28 ott – Era diretta a Mosca Naida Asiyalova, la kamikaze daghestana che lunedì si è fatta esplodere su un autobus a Volgograd in Russia. Gli inquirenti ora cercano di capire perché abbia deciso di cambiare autobus prima di uccidere sei giovani di età compresa tra i 16 e i 26 anni.

Il leader del Cremlino, Vladimir Putin, incontrando i mufti di varie regioni islamiche russe, parla di “politicizzazione dell’Islam” per indebolire il Paese. “Alcune forze politiche usano l’Islam – sostiene Putin – o meglio le componenti radicali, tra l’altro lontane dalla tradizione dei musulmani russi, per indebolire il nostro Stato e creare conflitti probabilmente gestiti dall’estero”.

Gli investigatori ritengono che la Asiyalova portasse addosso mezzo chilo di tritolo.
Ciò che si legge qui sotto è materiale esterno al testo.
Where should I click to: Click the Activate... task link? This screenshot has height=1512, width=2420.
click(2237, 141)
Almeno 30 passeggeri restano ricoverati: a una donna è stata amputata una gamba.

Questo martedì un’altra bomba è stata disinnescata in Daghestan. Il timore è quello di una nuova ondata terroristica non lontano da Sochi, la cittadina che ospiterà i giochi olimpici invernali.
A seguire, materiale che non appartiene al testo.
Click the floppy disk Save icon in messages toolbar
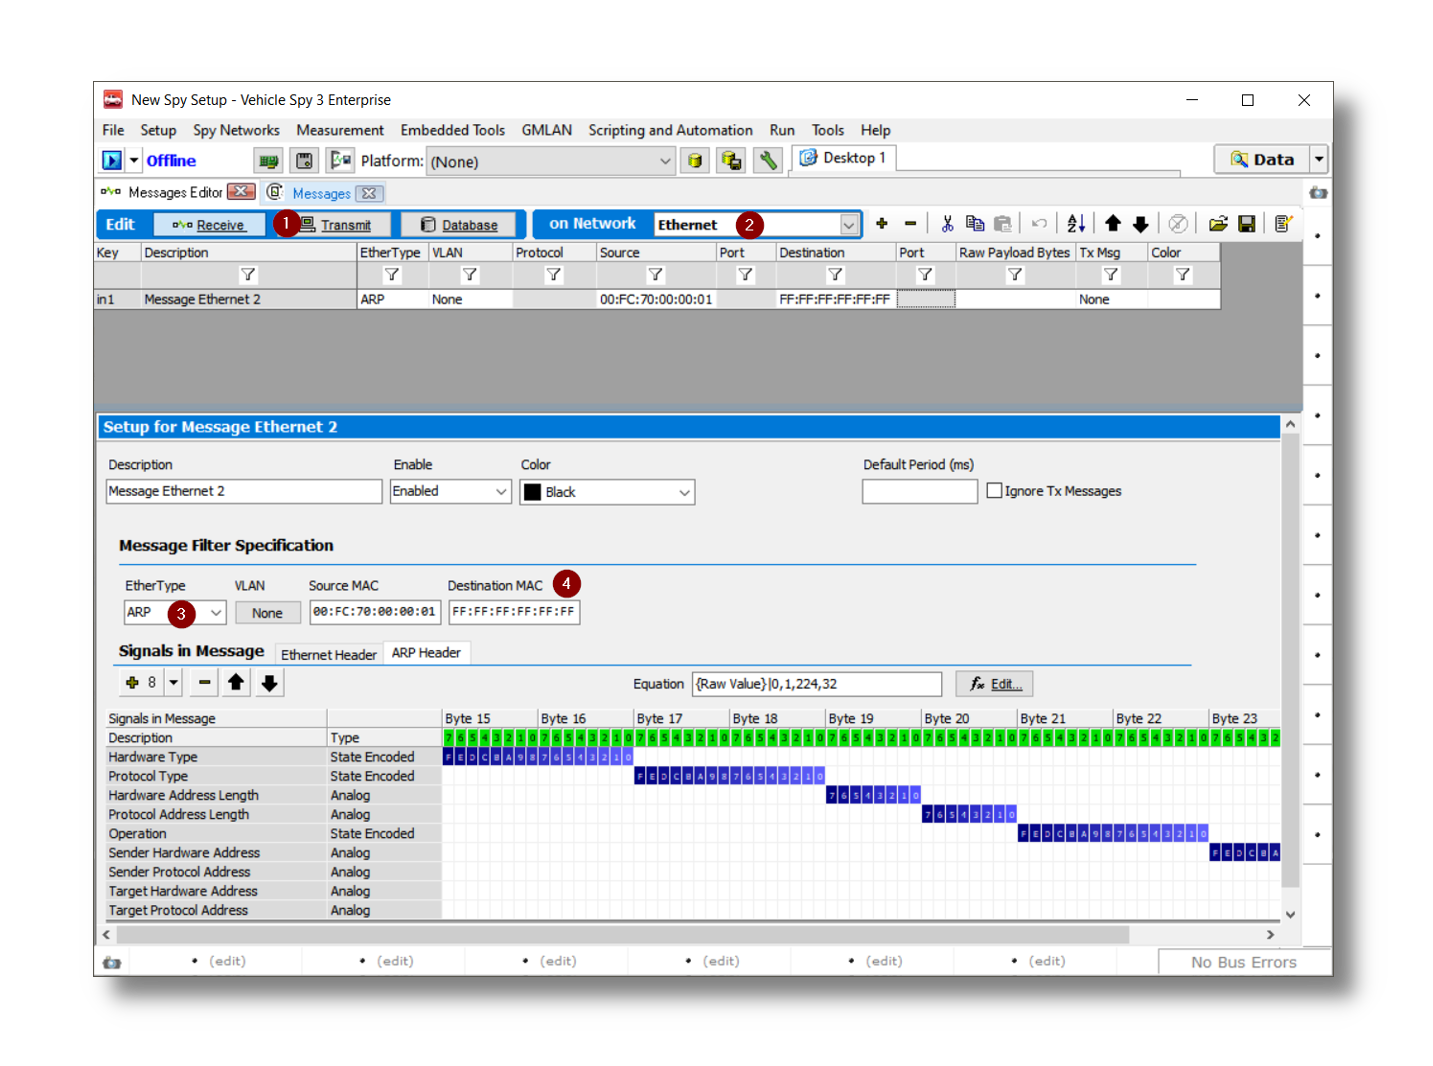 (1246, 224)

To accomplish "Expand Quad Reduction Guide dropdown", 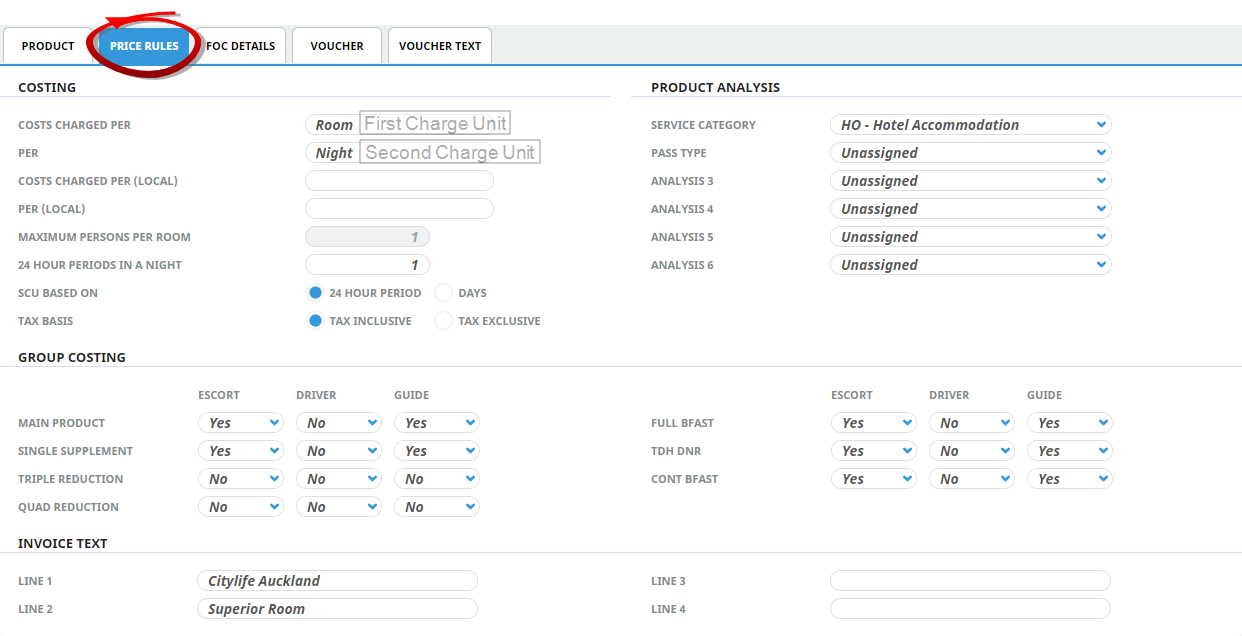I will coord(436,507).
A 100 giorni dall’evento è stato di massima allerta. Il capo della ribellione islamista nel Caucaso ha diffuso un appello “a fare di tutto” per impedire lo svolgimento dei Giochi. I servizi di sicurezza russi hanno introdotto un sistema di intercettazione delle comunicazioni di spettatori e atleti o chiunque altro si trovi a Sochi durante le olimpiadi invernali. euronews

6 Commenti a “Terrorismo, Putin: “si vuole indebolire la Russia usando l’Islam radicale””

  • Durga:

    La stessa Costituzione della Federazione Russa contiene elementi pericolosi per la stabilita’ e l’integrita’ territoriale, perche’ ha reso proprio queste regioni per lo piu’ islamiche Repubbliche Sovrane, anche se federate, e con grandi privilegi; gia’ ora esse in parte sfuggono all’autorita’ centrale. Faccio notare che per redigere la nuova Costituzione i capi russi tipo Eltsin furono assistiti da “consiglieri” americani.

    • Antonio:

      Ottima risposta. Pero’ lasciamo perdere gli “Americani”, o i “Russi”, tutte qualifiche affibbiate da qualcuno e non certo richieste dai popoli. Iniziamo a distinguere e puntare il dito usando i giusti appellativi e mirando contro i veri responsabili, che per centinaia di anni hanno agito nell’ombra indisturbati godendosi lo spettacolo come quei maiali che sono. Scusate la veemenza ma non ne posso piu’ di vedere il mondo e gli esseri umani stuprati selvaggiamente da questi esseri che non meritano l’appellativo di umani perche’ offenderebbero chi umano lo e’. Smettete di votare, gente. Se ci faranno ancora votare.

  • Roberto Arvo:

    Se la politica non conta nulla, il voto è un totale imbroglio. Entrare nel carrozzone della politica è come entrare in un carro armato senza carburante e senza armi, e poi pretendere di partire per la guerra. Ecco perché a votare non ci vado.

    • Durga:

      D’accordo che ormai il voto e’ spesso un imbroglio o inutile, ma pensate di ottenere qualcosa non andando a votare, senza fare nessun altro sforzo?

  • Almeno adesso che c’è il M5S non perdiamo l’occasione di votare. Senza essere disfattisti, è l’unico che offra almeno una flebile speranza. Se dovesse finire, sarà colpa di tutti noi e lo rimpiangeremo.